● **TASK DIRECTIONS**
Please restate each line of the data that follows word for word, skipping any image.

··· SUPPLIED RECORDS ···

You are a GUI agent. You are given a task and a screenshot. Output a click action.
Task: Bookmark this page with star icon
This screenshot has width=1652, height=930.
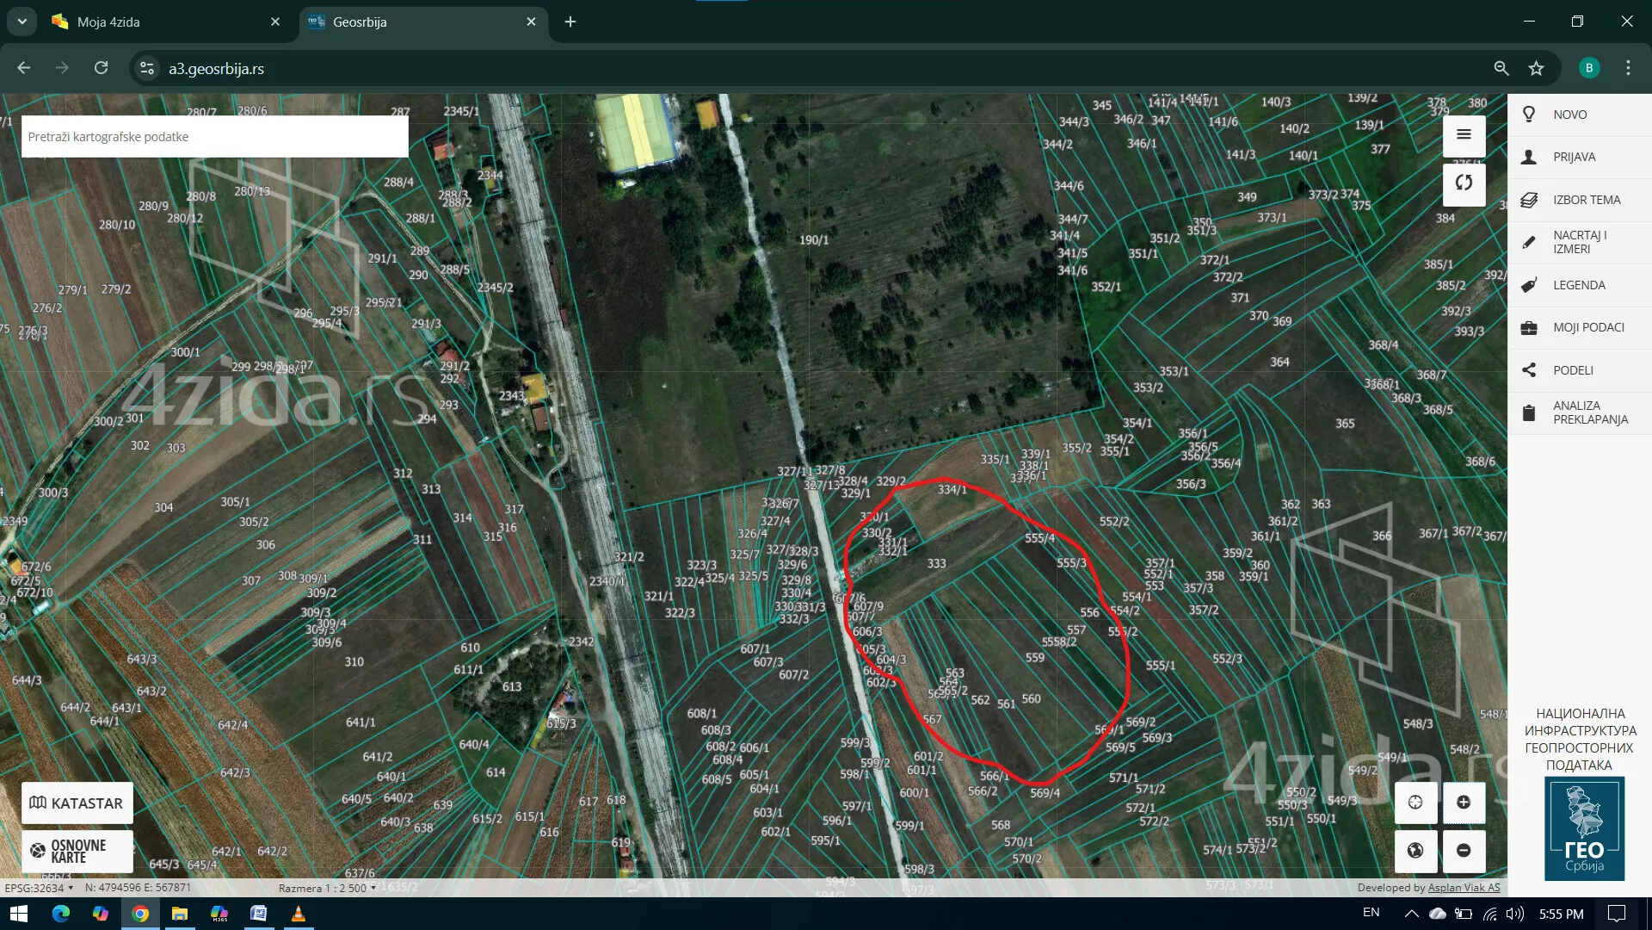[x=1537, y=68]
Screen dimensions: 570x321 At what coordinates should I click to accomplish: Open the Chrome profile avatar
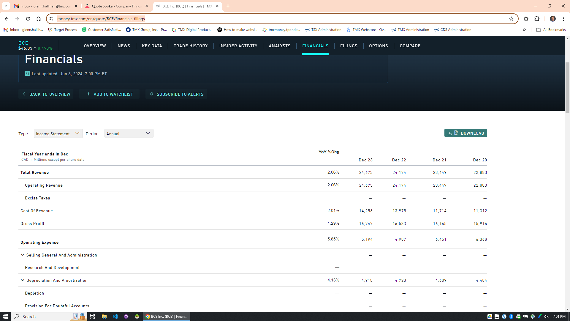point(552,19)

···

● **WRITTEN RESPONSE**
You are a GUI agent. You are given a task and a screenshot. Output a click action.
Task: Bookmark this page with star icon
This screenshot has width=1652, height=930.
[x=1537, y=68]
Screen dimensions: 570x321 At what coordinates should I click to accomplish: Open the Chrome profile avatar
point(552,19)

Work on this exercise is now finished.